Transcribe, word for word and without additions, each line below from the one containing "RAAAK Select (78, 2343)" through the one containing "About (272, 2515)", both ends included.

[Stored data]
((

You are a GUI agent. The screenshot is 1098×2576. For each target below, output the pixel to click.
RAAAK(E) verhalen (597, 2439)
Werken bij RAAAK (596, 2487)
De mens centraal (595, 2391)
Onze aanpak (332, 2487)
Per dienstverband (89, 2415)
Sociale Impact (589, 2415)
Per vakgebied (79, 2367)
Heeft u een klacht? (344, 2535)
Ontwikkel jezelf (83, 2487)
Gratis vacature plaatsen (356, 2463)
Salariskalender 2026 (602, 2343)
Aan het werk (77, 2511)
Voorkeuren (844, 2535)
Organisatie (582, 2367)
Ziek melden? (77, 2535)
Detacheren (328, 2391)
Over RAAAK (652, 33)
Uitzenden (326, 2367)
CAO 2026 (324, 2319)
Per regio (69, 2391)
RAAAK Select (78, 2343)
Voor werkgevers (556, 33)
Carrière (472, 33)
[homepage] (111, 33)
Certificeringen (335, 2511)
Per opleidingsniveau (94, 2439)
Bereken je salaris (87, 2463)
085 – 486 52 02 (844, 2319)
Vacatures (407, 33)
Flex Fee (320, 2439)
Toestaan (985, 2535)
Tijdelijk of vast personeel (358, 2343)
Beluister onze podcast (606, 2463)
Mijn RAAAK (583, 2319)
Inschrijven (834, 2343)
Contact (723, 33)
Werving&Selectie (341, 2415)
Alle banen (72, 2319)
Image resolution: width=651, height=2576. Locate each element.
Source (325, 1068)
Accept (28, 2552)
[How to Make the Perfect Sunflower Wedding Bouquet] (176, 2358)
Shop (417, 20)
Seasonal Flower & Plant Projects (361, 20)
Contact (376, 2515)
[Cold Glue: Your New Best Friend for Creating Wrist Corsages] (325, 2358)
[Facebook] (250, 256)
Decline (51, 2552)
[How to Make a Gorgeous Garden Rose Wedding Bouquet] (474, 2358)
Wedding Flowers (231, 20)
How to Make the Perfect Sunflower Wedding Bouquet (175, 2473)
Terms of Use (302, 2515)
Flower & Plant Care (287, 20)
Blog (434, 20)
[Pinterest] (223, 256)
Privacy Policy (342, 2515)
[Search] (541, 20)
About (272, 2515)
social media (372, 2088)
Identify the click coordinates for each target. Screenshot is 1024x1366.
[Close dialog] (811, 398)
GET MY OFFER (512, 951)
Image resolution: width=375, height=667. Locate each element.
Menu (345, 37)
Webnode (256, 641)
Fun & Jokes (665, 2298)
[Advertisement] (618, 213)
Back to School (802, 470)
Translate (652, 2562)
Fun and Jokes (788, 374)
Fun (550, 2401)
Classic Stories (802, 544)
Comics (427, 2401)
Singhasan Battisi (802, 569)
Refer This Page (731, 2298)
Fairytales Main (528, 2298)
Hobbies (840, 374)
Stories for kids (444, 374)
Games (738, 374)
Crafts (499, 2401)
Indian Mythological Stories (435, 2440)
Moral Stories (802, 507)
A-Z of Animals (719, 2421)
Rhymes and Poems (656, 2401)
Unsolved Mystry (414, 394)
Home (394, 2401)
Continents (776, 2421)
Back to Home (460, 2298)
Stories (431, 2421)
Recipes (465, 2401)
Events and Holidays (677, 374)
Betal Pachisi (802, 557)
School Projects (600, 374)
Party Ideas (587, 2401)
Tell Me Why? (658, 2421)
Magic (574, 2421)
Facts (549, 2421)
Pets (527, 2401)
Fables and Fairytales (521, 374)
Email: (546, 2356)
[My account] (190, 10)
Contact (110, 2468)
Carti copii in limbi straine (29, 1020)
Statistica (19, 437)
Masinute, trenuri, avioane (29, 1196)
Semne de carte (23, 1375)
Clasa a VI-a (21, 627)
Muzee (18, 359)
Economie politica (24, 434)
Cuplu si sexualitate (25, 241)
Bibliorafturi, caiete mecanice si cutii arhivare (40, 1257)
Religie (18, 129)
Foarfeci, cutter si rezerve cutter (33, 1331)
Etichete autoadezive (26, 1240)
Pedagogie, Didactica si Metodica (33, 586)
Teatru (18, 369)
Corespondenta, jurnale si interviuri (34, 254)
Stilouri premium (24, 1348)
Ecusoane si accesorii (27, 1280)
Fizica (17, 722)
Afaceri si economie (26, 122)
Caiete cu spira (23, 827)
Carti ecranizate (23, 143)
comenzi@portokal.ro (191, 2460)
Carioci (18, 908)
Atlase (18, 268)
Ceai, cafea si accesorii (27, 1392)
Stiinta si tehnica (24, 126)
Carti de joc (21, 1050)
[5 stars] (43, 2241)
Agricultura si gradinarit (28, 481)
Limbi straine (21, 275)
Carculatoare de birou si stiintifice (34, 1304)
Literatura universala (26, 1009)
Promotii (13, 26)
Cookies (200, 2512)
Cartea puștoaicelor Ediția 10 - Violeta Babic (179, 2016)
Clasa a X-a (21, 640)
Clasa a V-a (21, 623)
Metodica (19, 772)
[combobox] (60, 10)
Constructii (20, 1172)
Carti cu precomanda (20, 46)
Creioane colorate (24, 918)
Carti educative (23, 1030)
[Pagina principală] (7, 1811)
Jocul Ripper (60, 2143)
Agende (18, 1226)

))

Exercise answer:
RAAAK Select (78, 2343)
Voor werkgevers (556, 33)
Carrière (472, 33)
[homepage] (111, 33)
Certificeringen (335, 2511)
Per opleidingsniveau (94, 2439)
Bereken je salaris (87, 2463)
085 – 486 52 02 (844, 2319)
Vacatures (407, 33)
Flex Fee (320, 2439)
Toestaan (985, 2535)
Tijdelijk of vast personeel (358, 2343)
Beluister onze podcast (606, 2463)
Mijn RAAAK (583, 2319)
Inschrijven (834, 2343)
Contact (723, 33)
Werving&Selectie (341, 2415)
Alle banen (72, 2319)
Image resolution: width=651, height=2576. Locate each element.
Source (325, 1068)
Accept (28, 2552)
[How to Make the Perfect Sunflower Wedding Bouquet] (176, 2358)
Shop (417, 20)
Seasonal Flower & Plant Projects (361, 20)
Contact (376, 2515)
[Cold Glue: Your New Best Friend for Creating Wrist Corsages] (325, 2358)
[Facebook] (250, 256)
Decline (51, 2552)
[How to Make a Gorgeous Garden Rose Wedding Bouquet] (474, 2358)
Wedding Flowers (231, 20)
How to Make the Perfect Sunflower Wedding Bouquet (175, 2473)
Terms of Use (302, 2515)
Flower & Plant Care (287, 20)
Blog (434, 20)
[Pinterest] (223, 256)
Privacy Policy (342, 2515)
[Search] (541, 20)
About (272, 2515)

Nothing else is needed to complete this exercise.